Text and parallel translation of manuscript class marked 254, Sbath collection, Vatican Apostolic Library.



Book Synopsis



The adventures of the man who created Aladdin

The Book of Travels is Ḥannā Diyāb's remarkable first-person account of his travels as a young man from his hometown of Aleppo to the court of Versailles and back again, which forever linked him to one of the most popular pieces of world literature, the Thousand and One Nights.

Diyāb, a Maronite Christian, served as a guide and interpreter for the French naturalist and antiquarian Paul Lucas. Between 1706 and 1716, Diyāb and Lucas traveled through Syria, Cyprus, Egypt, Tripolitania, Tunis, Italy, and France. In Paris, Ḥannā Diyāb met Antoine Galland, who added to his wildly popular translation of the Thousand and One Nights several tales related by Diyāb, including "Aladdin" and "Ali Baba and the Forty Thieves." When Lucas failed to make good on his promise of a position for Diyāb at Louis XIV's Royal Library, Diyāb returned to Aleppo. In his old age, he wrote this engaging account of his youthful adventures, from capture by pirates in the Mediterranean to quack medicine and near-death experiences.

Translated into English for the first time, The Book of Travels introduces readers to the young Syrian responsible for some of the most beloved stories from the Thousand and One Nights.

A bilingual Arabic-English edition.



Review Quotes




"Diyab's memoir of his Mediterranean adventures is a mixture of clear-eyed observation and wide-eyed innocence, nicely captured by Muhanna's lucid yet folksy English version...Throughout The Book of Travels, realistic details are suffused with a sense of the marvelous."-- "New York Review of Books"

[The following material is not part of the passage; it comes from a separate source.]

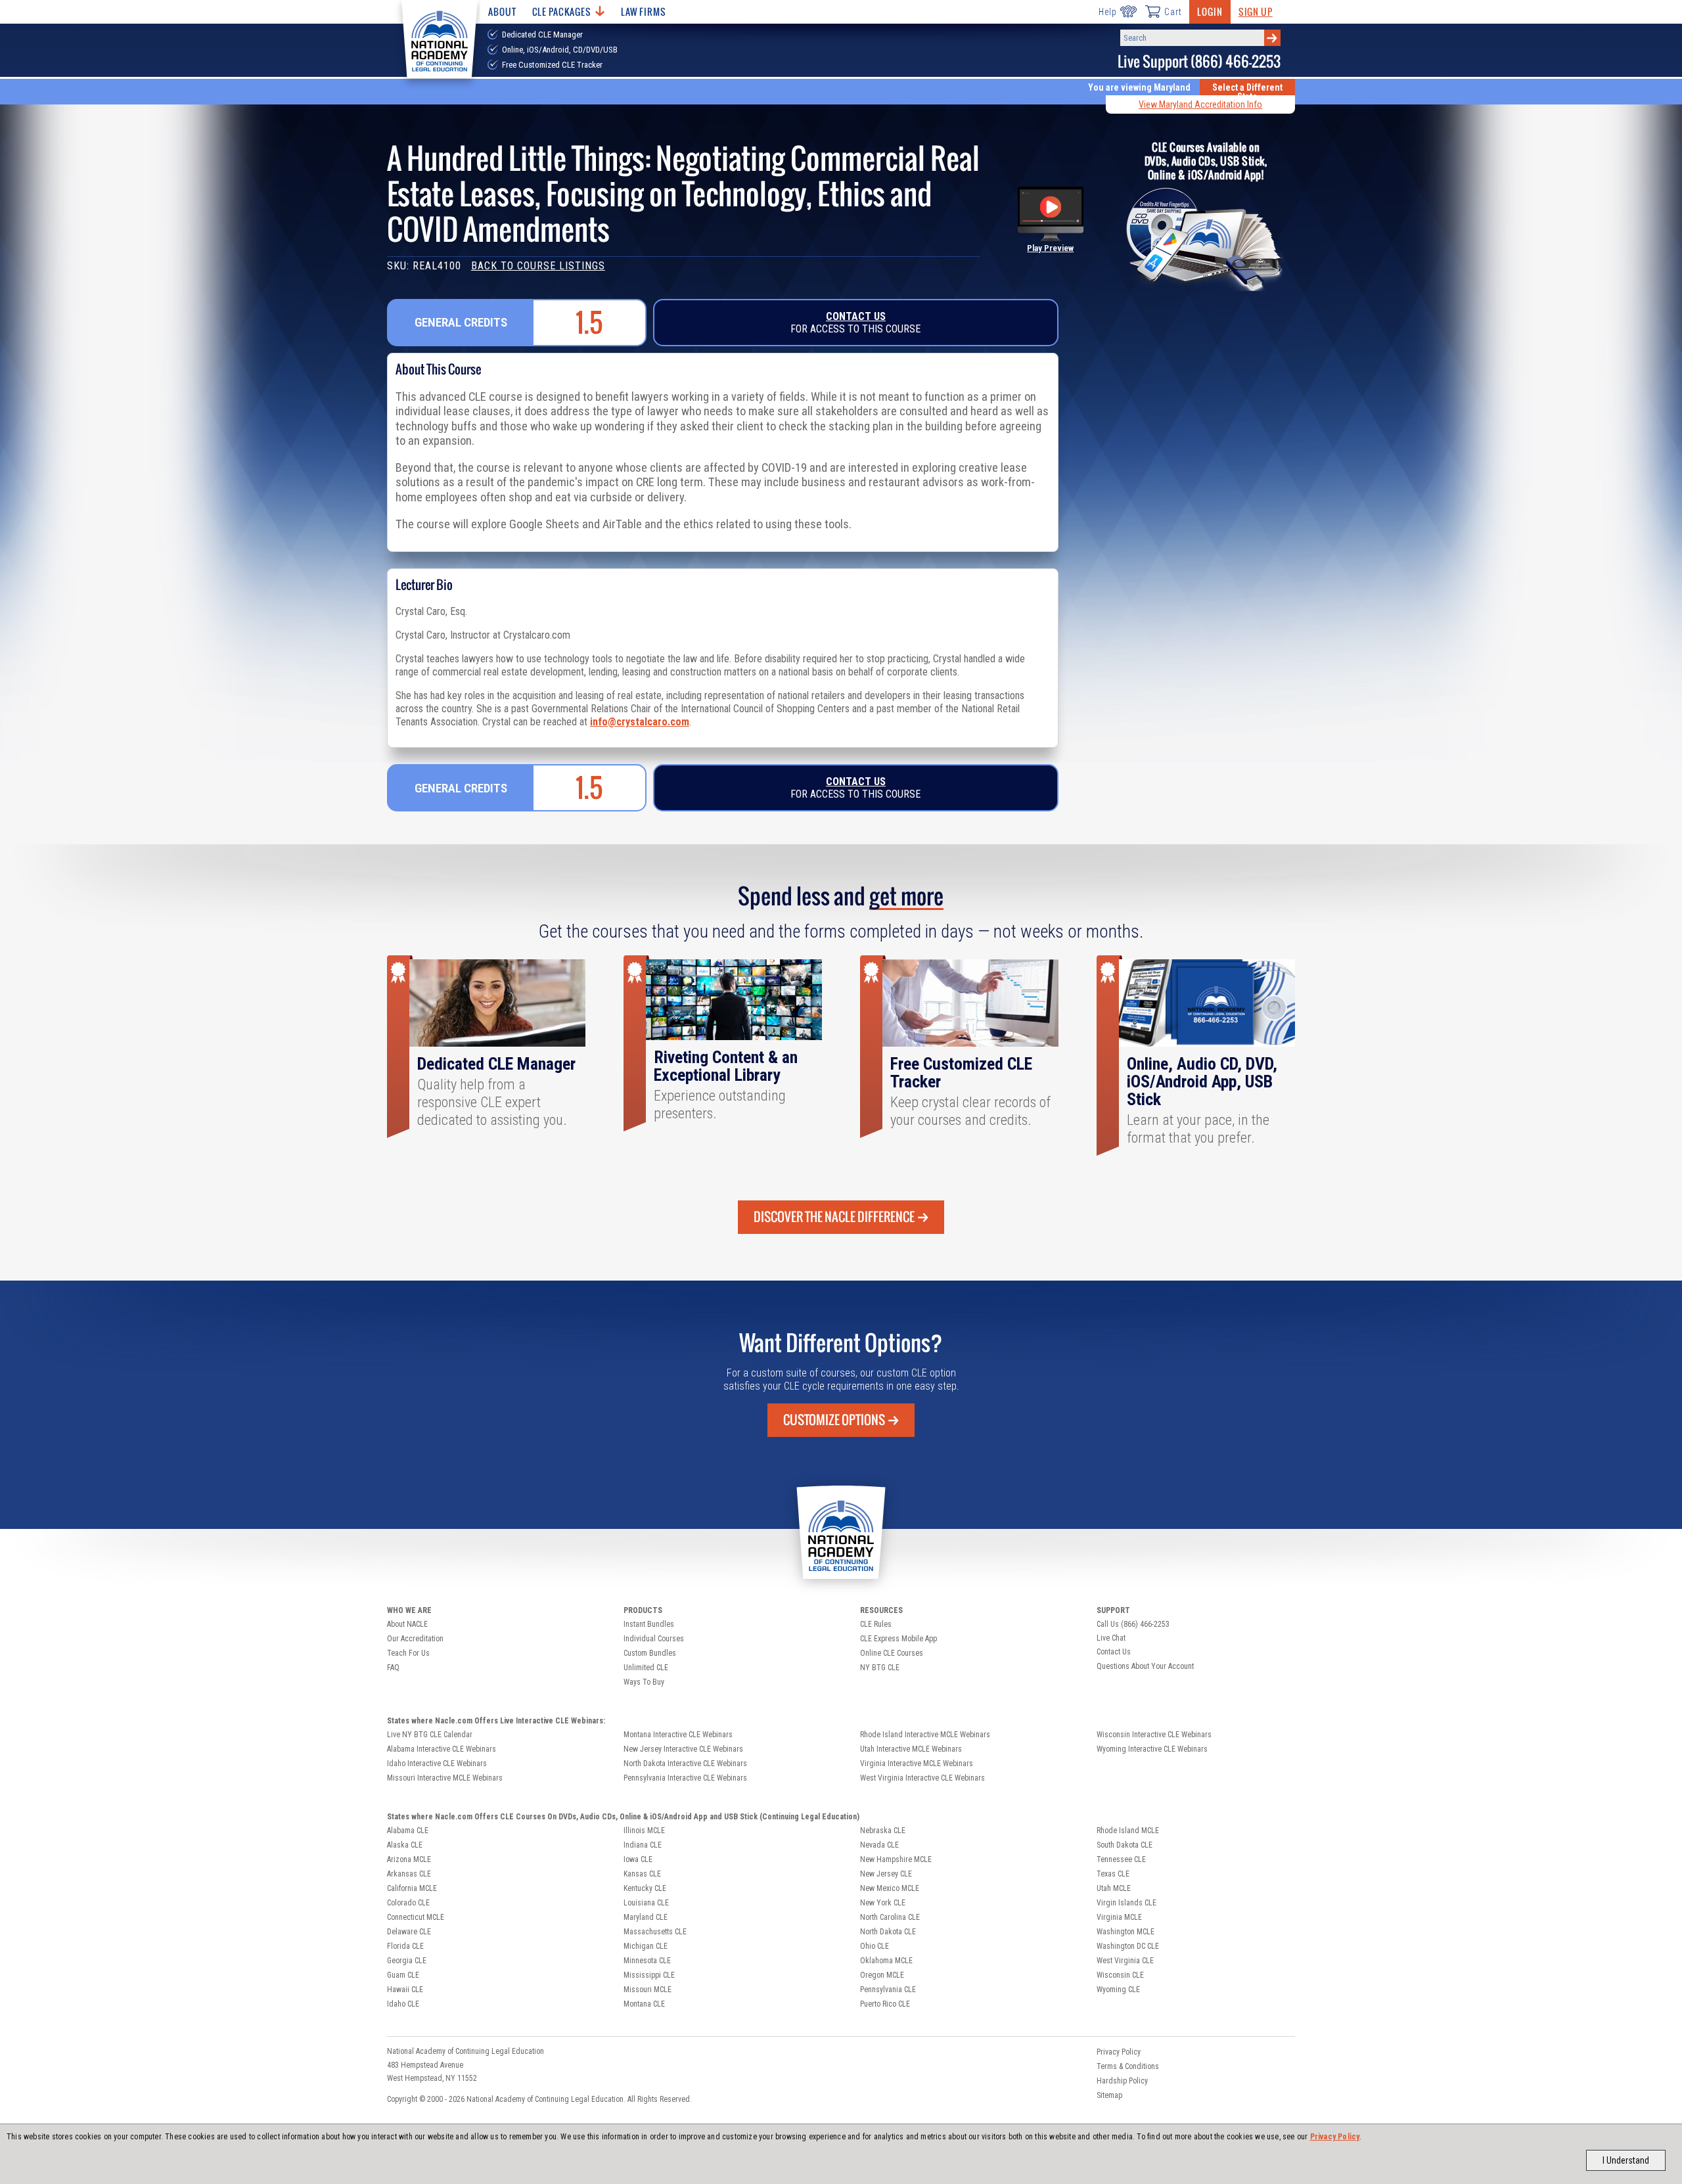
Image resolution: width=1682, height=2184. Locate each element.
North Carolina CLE (890, 1917)
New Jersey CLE (886, 1873)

"It is a joy to celebrate [Ḥannā Diyāb's] work in Elias Muhanna's vibrant translation."-- "Middle East Eye"



About the Author



Ḥannā Diyāb (Author)
Ḥannā Diyāb (b. ca. 1687) was a Syrian traveler originally from Aleppo. He is best known for his contributions to Antoine Galland's translation of the Thousand and One Nights.

Johannes Stephan (Editor)
Johannes Stephan is a postdoctoral researcher in the ERC-funded project Kalīlah and Dimnah--AnonymClassic at the Freie Universität Berlin. He studied Islamic and Middle Eastern Studies in Halle an der Saale, Damascus, and Bern.

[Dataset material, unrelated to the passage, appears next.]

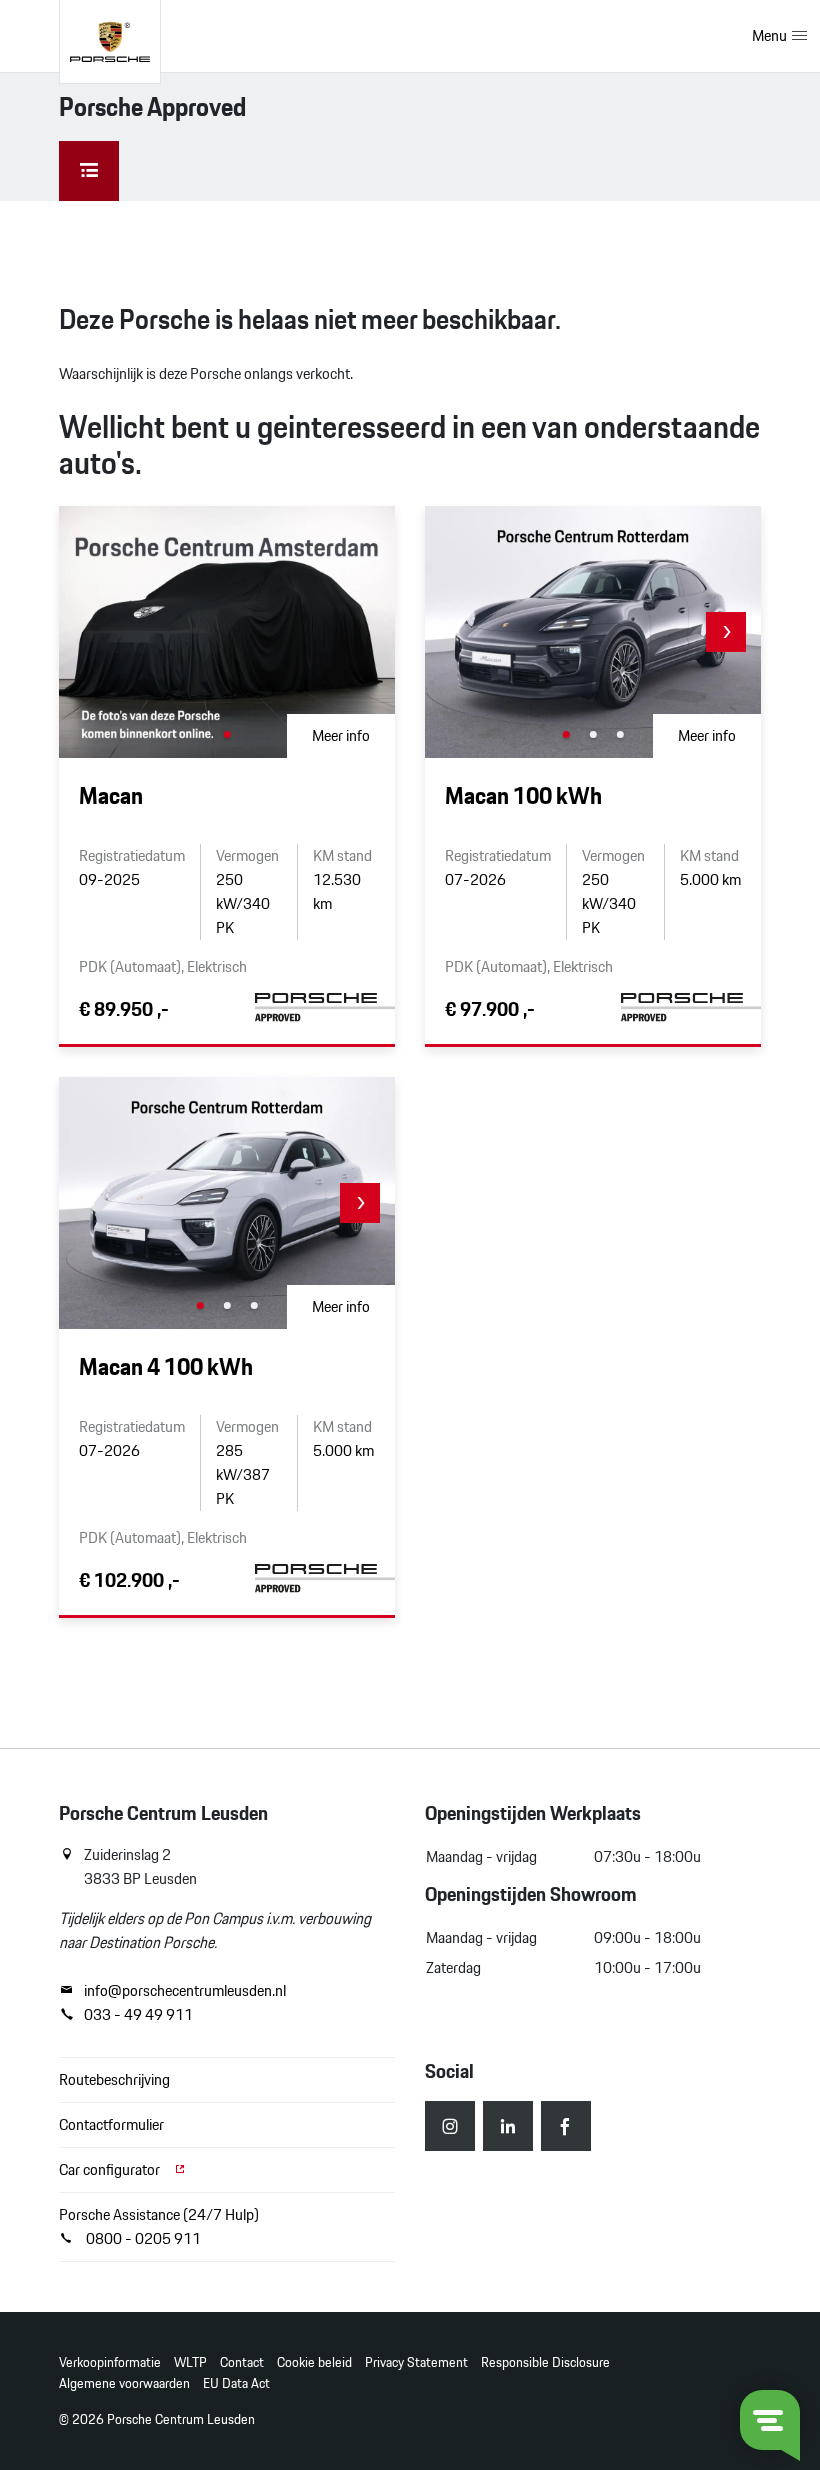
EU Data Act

Elias Muhanna (Translator)
Elias Muhanna is Associate Professor of Comparative Literature at Brown University. He is the author of The World in a Book: al-Nuwayri and the Islamic Encyclopedic Tradition and translator of Shihāb al-Dīn al-Nuwayrī's fourteenth-century Arabic compendium The Ultimate Ambition in the Arts of Erudition, which was chosen as a "Best Book of 2016" by NPR and The Guardian, and editor of The Digital Humanities and Islamic & Middle East Studies.